Data items:

· · · · ·

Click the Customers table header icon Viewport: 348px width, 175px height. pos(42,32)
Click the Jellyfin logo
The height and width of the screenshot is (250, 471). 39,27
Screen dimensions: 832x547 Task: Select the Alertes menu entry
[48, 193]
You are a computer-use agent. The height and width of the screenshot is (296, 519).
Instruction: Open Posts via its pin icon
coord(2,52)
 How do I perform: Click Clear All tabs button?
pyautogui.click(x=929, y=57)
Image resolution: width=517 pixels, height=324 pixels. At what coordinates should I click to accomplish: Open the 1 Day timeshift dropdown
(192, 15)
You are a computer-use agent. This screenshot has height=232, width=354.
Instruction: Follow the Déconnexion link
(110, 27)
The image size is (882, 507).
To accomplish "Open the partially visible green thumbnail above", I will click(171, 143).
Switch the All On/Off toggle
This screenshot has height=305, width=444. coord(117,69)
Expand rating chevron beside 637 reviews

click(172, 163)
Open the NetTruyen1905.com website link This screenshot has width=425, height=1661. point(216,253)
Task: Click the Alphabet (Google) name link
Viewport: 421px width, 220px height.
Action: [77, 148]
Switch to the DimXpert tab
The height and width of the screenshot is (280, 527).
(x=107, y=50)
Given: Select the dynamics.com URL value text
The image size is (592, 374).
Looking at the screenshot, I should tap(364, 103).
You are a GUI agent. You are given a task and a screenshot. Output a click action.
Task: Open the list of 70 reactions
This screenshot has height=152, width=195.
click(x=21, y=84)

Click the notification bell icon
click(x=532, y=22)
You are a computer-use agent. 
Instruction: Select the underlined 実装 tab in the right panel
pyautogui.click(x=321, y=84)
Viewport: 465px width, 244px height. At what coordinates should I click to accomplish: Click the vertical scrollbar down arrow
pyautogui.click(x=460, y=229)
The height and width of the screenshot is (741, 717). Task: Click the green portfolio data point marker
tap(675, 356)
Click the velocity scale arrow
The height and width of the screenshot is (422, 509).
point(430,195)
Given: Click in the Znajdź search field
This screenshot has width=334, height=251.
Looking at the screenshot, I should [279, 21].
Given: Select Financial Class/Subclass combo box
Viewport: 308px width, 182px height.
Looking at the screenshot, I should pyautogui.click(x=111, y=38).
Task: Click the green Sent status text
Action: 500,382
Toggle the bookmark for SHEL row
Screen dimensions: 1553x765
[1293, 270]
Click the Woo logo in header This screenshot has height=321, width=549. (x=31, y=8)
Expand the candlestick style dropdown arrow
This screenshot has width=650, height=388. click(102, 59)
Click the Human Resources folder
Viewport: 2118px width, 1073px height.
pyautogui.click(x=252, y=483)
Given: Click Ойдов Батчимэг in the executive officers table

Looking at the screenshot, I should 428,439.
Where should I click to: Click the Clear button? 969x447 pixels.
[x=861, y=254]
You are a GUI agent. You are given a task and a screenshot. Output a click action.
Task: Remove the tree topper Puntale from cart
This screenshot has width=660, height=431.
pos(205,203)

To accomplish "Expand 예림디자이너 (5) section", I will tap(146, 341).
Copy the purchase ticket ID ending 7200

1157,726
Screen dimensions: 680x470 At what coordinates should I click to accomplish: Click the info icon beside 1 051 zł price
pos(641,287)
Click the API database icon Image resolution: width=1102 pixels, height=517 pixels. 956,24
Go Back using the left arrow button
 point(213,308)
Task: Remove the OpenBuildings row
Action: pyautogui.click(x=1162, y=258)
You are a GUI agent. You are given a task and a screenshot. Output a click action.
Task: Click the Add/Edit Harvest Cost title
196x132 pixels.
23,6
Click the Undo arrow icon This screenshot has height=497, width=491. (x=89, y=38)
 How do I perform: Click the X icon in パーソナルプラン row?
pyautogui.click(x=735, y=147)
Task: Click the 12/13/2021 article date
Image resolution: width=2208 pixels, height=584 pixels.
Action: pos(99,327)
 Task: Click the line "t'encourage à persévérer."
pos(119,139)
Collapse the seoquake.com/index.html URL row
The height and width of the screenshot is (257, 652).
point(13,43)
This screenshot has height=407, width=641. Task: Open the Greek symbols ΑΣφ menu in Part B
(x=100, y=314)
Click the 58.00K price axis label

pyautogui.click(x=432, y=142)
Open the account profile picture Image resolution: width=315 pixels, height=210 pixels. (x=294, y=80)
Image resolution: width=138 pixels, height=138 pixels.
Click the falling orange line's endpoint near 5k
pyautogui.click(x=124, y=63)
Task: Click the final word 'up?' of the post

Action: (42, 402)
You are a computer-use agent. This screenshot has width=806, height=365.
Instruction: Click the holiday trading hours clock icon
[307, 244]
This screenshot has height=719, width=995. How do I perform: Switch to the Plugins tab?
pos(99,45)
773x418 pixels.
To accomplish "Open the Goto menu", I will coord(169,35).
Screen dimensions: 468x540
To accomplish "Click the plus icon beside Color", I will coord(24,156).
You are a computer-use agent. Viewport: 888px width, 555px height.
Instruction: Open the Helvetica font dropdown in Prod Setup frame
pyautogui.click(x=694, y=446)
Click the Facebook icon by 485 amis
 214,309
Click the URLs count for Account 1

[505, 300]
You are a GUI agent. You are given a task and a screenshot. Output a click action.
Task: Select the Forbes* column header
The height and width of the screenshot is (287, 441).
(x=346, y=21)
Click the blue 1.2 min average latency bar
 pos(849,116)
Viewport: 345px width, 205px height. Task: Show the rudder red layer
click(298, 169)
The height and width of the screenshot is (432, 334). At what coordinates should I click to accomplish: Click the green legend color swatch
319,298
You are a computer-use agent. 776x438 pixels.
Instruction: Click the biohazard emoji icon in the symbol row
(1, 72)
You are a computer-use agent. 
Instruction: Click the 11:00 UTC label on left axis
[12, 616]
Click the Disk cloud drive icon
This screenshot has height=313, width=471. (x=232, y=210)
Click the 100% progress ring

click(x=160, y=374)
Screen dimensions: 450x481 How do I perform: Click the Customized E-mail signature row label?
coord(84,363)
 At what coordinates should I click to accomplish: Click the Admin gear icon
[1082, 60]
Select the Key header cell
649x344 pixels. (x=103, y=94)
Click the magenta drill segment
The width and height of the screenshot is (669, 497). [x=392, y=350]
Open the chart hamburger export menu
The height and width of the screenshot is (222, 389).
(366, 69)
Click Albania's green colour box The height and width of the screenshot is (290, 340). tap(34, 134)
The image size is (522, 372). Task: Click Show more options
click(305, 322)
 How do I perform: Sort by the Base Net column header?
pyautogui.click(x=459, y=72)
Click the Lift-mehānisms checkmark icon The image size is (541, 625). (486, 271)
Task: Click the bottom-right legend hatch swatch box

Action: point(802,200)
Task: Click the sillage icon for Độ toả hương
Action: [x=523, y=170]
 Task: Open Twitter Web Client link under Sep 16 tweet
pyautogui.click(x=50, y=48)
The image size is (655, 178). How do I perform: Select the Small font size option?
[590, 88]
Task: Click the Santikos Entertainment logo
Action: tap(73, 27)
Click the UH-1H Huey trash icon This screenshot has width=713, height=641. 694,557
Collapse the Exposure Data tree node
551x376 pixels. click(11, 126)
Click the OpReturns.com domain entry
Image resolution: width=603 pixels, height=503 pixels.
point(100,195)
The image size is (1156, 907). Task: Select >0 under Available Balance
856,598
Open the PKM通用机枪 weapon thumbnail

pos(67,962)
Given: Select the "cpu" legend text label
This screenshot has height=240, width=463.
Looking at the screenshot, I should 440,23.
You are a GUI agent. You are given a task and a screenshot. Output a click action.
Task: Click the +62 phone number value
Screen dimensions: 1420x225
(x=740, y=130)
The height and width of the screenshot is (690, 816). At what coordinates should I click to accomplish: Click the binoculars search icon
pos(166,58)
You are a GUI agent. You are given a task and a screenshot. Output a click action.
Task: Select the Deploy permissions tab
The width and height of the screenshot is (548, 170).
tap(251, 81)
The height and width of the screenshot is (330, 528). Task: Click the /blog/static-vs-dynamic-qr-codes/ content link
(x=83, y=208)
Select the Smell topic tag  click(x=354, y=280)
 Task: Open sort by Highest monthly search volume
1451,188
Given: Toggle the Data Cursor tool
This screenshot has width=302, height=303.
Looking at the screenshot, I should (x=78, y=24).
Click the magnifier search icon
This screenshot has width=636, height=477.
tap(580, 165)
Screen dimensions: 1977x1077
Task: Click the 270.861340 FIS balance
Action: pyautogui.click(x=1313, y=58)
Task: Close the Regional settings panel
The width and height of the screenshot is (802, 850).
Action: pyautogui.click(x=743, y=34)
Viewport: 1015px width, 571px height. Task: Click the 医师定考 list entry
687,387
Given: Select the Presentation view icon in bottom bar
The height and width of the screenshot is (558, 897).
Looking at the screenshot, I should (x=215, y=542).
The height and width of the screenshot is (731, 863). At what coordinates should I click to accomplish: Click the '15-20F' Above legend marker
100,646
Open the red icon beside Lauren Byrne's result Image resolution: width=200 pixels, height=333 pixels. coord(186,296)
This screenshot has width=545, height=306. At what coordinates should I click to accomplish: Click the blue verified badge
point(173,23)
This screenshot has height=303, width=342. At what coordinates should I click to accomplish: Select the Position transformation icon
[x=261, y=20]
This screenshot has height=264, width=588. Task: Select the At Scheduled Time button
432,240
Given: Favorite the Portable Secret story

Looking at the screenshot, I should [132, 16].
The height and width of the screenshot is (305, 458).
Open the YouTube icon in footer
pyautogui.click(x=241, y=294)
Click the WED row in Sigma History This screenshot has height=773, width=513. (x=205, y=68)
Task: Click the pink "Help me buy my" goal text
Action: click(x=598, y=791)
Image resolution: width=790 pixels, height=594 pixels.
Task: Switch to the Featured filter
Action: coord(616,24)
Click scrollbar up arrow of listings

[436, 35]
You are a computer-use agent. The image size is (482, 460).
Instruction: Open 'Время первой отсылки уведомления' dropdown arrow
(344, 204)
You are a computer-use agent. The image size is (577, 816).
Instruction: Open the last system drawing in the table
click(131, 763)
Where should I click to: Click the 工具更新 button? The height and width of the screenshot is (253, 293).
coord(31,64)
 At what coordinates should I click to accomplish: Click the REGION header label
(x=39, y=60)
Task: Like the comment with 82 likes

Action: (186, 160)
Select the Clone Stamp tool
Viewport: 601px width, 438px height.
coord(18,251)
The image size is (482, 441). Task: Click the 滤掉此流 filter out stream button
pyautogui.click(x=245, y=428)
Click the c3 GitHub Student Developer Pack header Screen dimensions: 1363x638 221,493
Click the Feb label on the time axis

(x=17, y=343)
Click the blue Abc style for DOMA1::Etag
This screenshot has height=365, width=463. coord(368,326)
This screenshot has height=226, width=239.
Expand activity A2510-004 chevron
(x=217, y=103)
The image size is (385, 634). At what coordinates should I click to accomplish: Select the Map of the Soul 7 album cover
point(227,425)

· · · · ·

[Required action] The line containing "Click the Feb label on the time axis" and every line after it, up to and including the last line of the records, should be reproduced exactly, with nothing else.

[Answer space]
Click the Feb label on the time axis

(x=17, y=343)
Click the blue Abc style for DOMA1::Etag
This screenshot has height=365, width=463. coord(368,326)
This screenshot has height=226, width=239.
Expand activity A2510-004 chevron
(x=217, y=103)
The image size is (385, 634). At what coordinates should I click to accomplish: Select the Map of the Soul 7 album cover
point(227,425)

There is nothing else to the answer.